EVERY UK NUMBER ONE SONG: ‘Apache’ – The Shadows

What was the number one song in the UK on 25th August 1960?

By Hayley Beasley Dye

English instrumental band The Shadows were number one for 5 weeks with Apache.

So here’s The Shadows doing their thing without their mate Cliff. If you haven’t heard this classic instrumental track, then I would like a written explanation as to why from your mother by close of play today. The American western vibe of this tune will have you imagining stand-offs between cowboys and smokin’ guns. It’s actually quite a simple tune, but catchy nonetheless. Though having said that, I do start to get bored of it after listening to it for a minute.


English songwriter and composer Jerry Lordan came up with the tune. The title “Apache” reflects the source of Lordan’s inspiration: the 1954 American western film Apache.

The original recording was by British guitarist Bert Weedon in early 1960. It remained unreleased for several months. In mid-1960 the Shadows were on tour with Lordan as a supporting act. The band discovered “Apache” when Lordan played it on a ukulele. Lordan figured the tune would fit the Shadows; the band agreed.

The recording was done at the EMI Abbey Road Studio in London.

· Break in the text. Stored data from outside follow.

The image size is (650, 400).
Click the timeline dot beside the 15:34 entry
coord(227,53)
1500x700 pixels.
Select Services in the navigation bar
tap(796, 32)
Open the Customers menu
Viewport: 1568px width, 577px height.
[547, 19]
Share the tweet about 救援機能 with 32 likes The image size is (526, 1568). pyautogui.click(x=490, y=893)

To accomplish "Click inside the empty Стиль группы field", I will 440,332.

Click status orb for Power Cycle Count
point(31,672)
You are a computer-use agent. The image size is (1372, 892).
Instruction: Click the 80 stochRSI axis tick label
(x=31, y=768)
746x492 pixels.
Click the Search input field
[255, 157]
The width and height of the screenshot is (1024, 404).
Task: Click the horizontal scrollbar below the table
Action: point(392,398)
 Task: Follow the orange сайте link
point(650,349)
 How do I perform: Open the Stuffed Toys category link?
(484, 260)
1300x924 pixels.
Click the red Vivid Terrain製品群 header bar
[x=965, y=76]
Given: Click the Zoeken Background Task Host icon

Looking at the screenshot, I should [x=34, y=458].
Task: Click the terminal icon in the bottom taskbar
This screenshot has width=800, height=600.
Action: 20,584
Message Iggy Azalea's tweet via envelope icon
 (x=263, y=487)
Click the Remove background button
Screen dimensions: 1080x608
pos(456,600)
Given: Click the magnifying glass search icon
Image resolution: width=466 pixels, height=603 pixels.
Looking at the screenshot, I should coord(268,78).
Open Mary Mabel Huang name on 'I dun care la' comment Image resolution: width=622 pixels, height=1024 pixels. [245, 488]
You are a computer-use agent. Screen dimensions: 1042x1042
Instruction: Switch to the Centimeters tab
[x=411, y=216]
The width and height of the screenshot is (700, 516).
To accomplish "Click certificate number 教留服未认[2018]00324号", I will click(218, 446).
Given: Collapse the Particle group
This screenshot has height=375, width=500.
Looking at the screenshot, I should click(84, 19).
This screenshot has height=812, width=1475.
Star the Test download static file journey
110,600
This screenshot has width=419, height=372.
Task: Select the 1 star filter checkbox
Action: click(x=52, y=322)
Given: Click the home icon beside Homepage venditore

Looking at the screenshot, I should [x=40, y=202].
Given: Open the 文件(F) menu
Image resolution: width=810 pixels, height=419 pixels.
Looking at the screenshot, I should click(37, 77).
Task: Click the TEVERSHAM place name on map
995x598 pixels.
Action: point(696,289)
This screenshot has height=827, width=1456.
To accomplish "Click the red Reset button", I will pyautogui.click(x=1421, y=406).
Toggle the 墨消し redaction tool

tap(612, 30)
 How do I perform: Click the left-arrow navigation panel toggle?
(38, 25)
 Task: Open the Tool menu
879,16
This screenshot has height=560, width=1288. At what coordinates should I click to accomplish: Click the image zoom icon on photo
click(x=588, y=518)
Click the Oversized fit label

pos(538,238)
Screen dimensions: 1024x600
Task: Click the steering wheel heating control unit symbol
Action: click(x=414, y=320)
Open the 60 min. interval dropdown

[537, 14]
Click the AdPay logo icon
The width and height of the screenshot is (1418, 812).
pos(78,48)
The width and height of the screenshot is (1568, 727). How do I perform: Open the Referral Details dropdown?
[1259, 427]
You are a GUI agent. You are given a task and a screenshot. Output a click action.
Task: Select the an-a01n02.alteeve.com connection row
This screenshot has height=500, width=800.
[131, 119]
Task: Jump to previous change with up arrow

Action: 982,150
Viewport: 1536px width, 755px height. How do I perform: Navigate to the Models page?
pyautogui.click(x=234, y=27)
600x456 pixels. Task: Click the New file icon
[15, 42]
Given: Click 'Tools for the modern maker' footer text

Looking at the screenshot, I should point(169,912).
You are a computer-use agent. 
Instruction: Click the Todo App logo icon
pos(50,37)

Singer-guitarist Joe Brown had bought an Italian-built guitar echo chamber that he did not like and gave it to Hank Marvin, who developed a distinctive sound using it and the tremolo arm of his Fender Stratocaster. Bruce Welch borrowed an acoustic Gibson J200 guitar from Cliff Richard, the heavy melodic bass was by Jet Harris, percussion was by Tony Meehan and Cliff Richard, who played a Chinese drum at the beginning and end to provide an atmosphere of stereotypically Native American music.

Record producer Norrie Paramor preferred the flip side, an instrumental of the army song “The Quartermaster’s Stores”, now called “The Quatermasster’s Stores” after the TV series Quatermass. Paramor changed his mind after his daughter preferred “Apache”. It has been cited by a generation of guitarists as inspirational and is considered one of the most influential British rock 45s of the pre-Beatles era. In a 1963 NME article, The Shadows said, “What’s the most distinctive sound of our group? We often wondered what it is ourselves. Really, it is the sound we had when we recorded “Apache” – that kind of Hawaiian sounding lead guitar … plus the beat.